▼
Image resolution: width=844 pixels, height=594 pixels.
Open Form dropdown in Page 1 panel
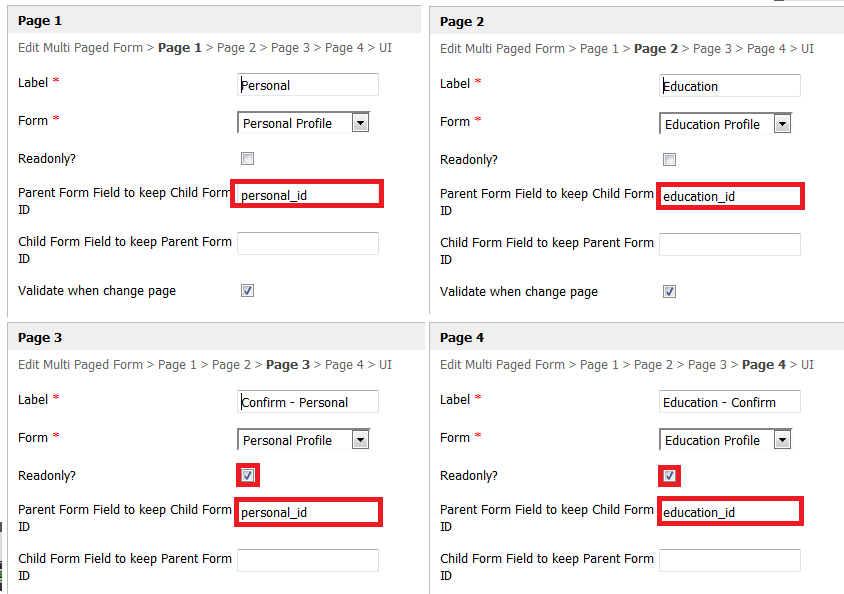coord(360,123)
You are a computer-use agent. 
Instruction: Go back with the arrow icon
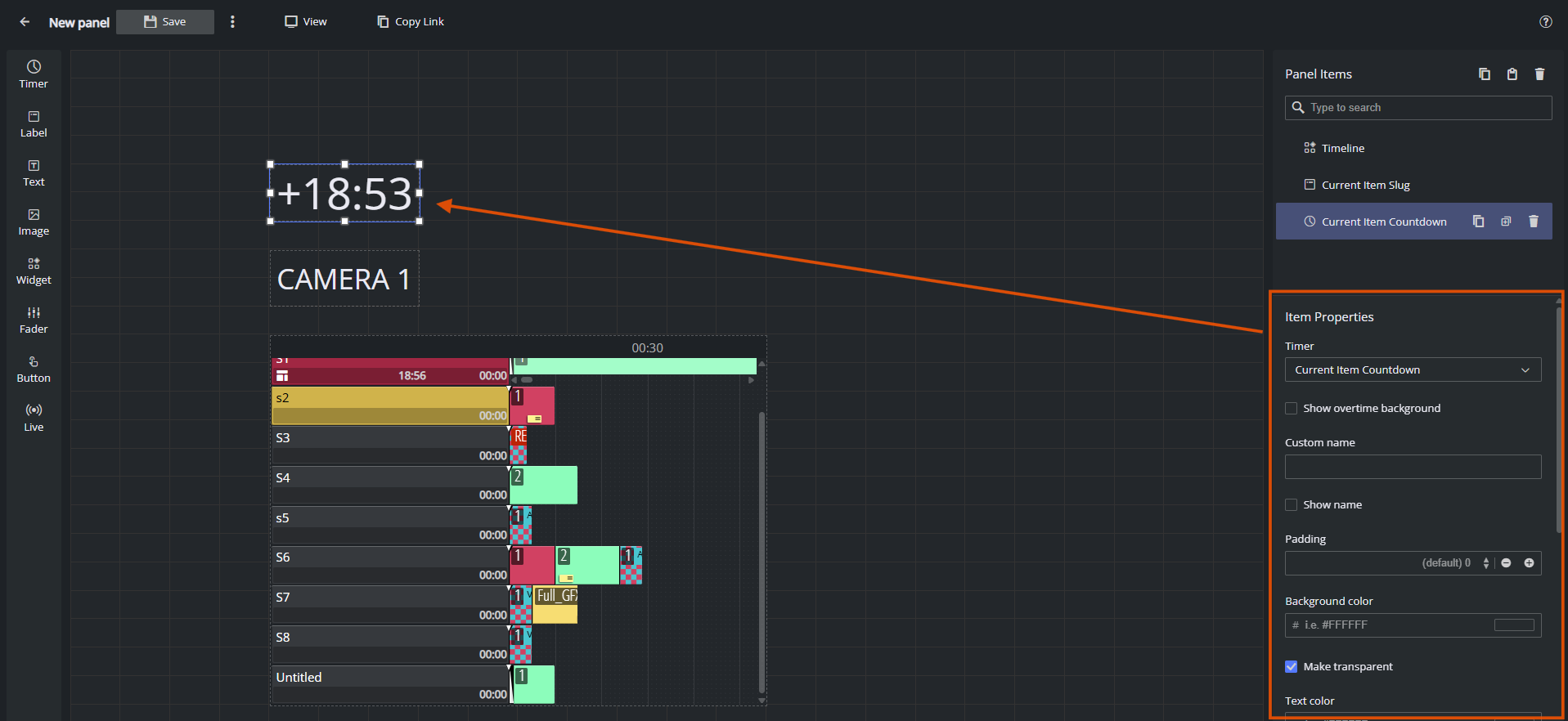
▲
The expected result is the complete listing above, printed exactly, with no pictures.

* **Exercise result**:
Image resolution: width=844 pixels, height=594 pixels.
Open Form dropdown in Page 1 panel
coord(360,123)
You are a computer-use agent. 
Instruction: Go back with the arrow icon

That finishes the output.